WORKING DATA:
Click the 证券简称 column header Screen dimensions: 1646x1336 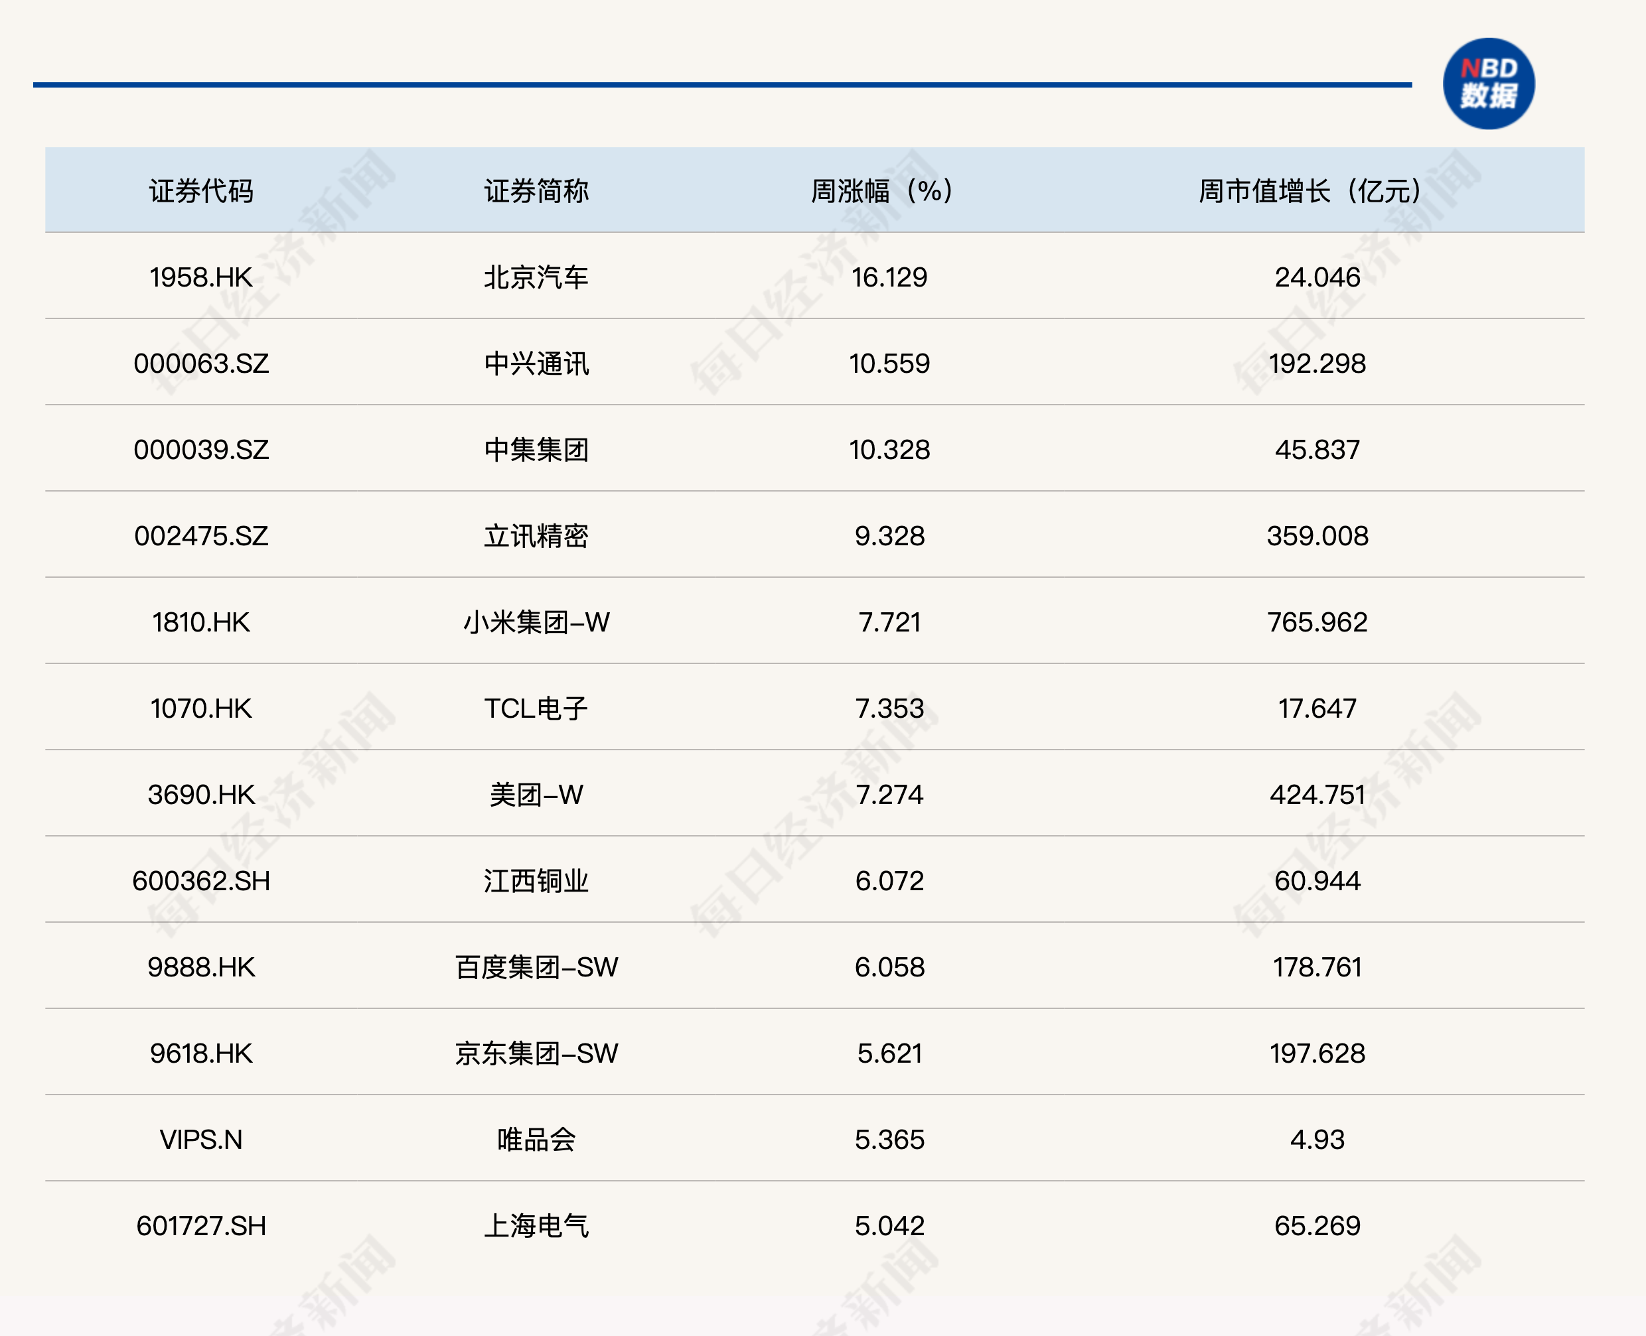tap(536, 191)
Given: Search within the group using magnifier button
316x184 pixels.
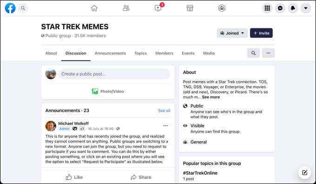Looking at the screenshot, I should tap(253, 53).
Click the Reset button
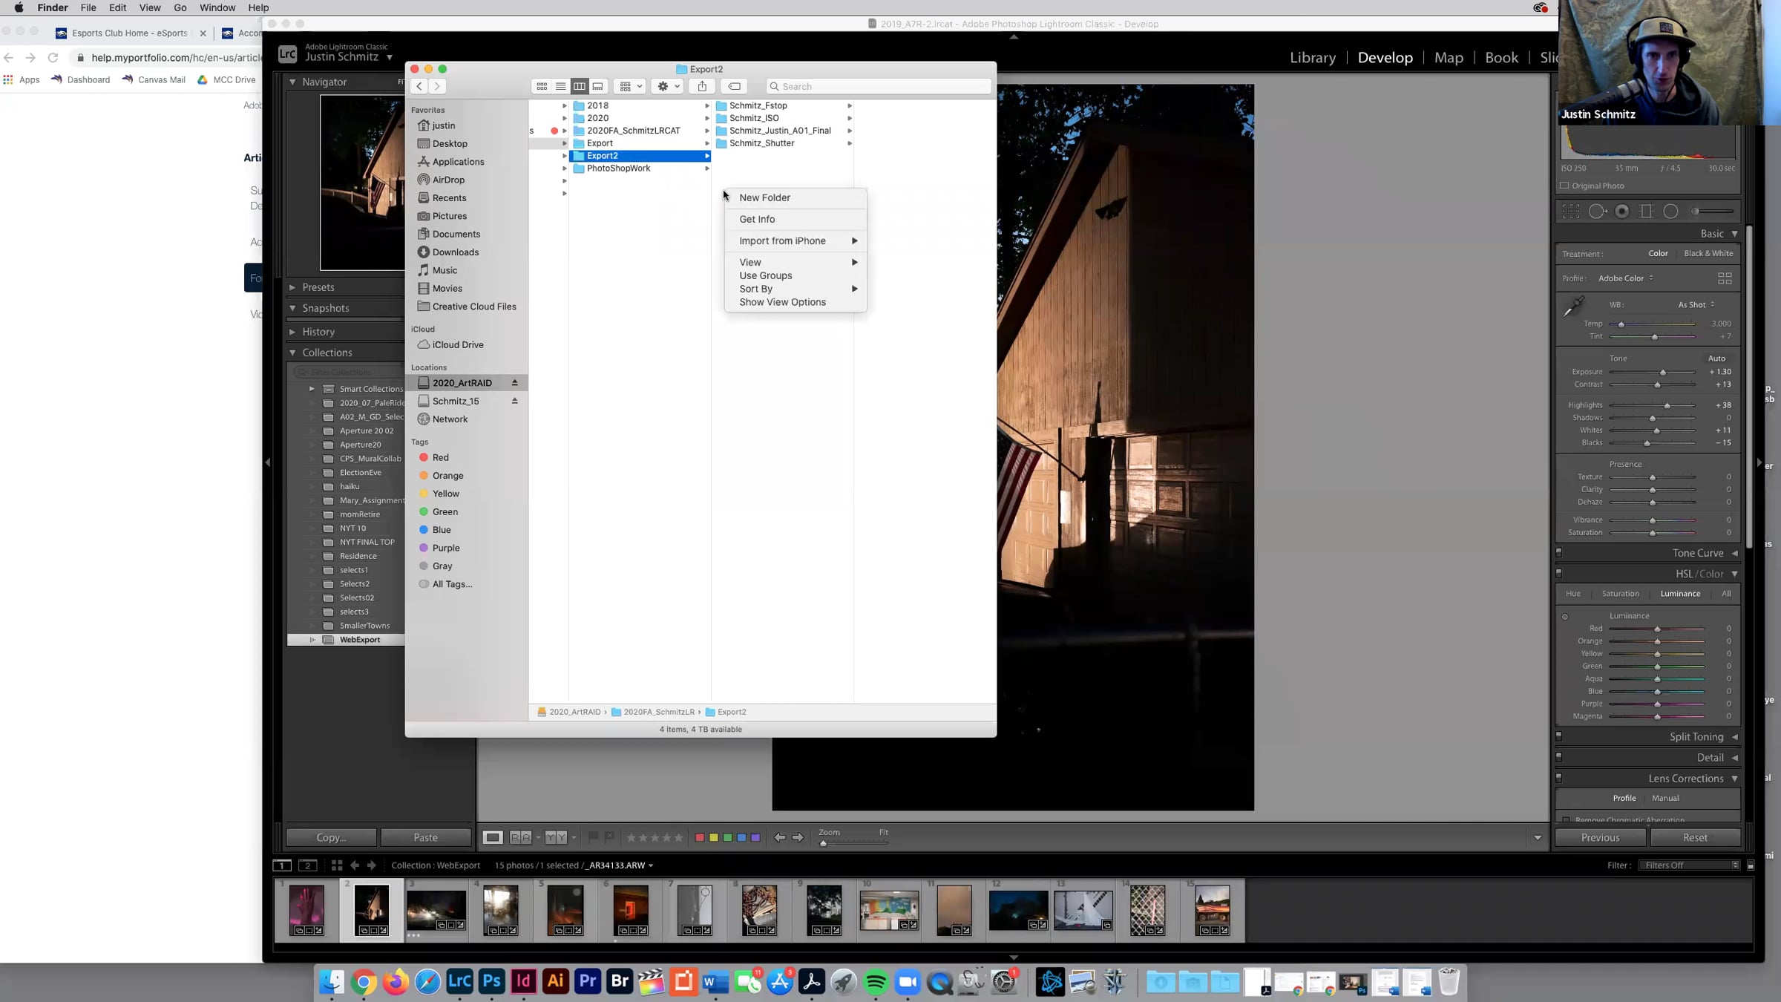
--
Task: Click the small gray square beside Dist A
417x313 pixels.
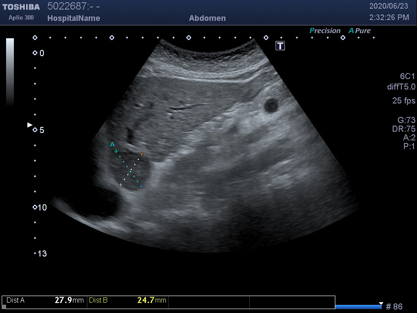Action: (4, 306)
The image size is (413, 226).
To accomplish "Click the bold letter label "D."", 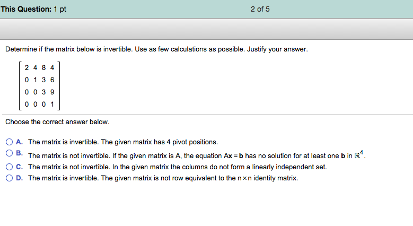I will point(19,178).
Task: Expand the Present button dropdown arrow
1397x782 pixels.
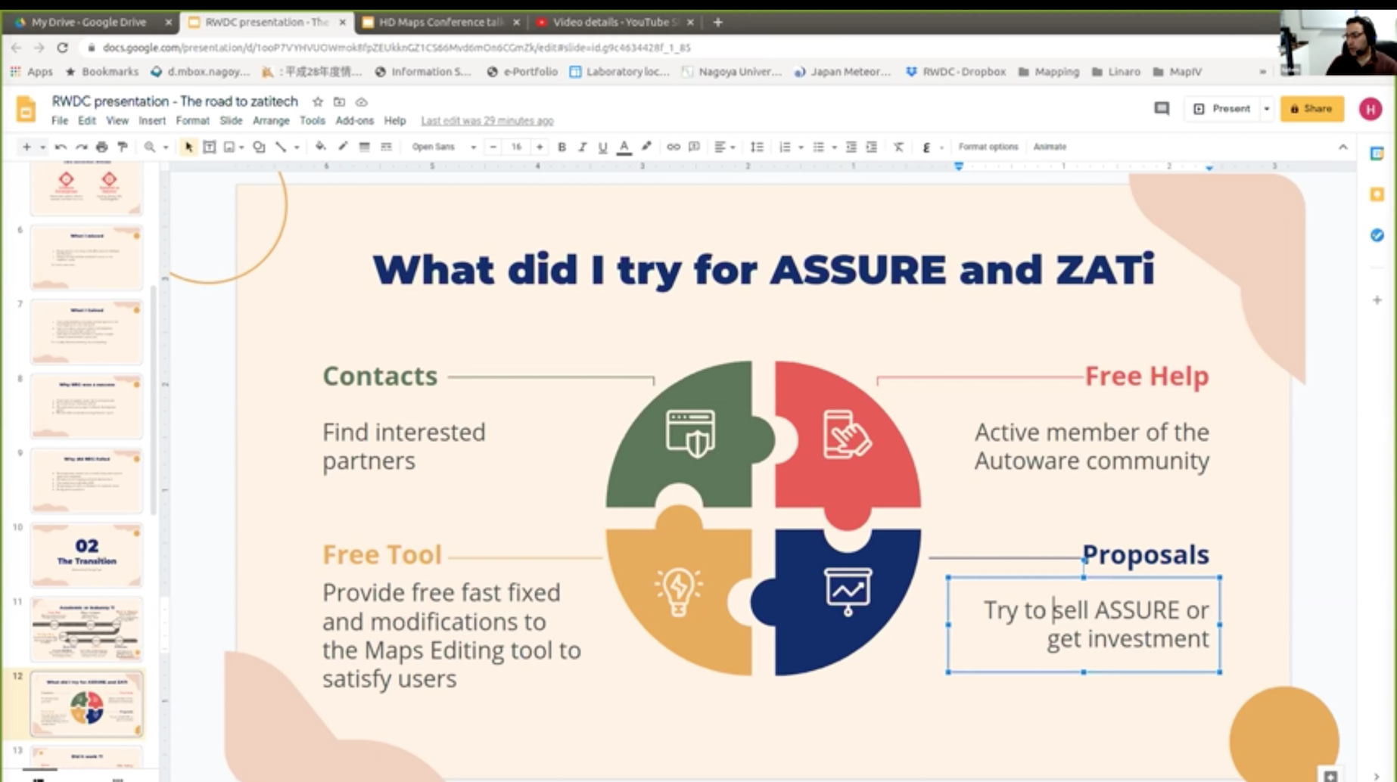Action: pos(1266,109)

WHAT YOU HAVE TO DO: How many lines in the entries above contain the word "Task"? Reply with only the number.

FULL OUTPUT: 2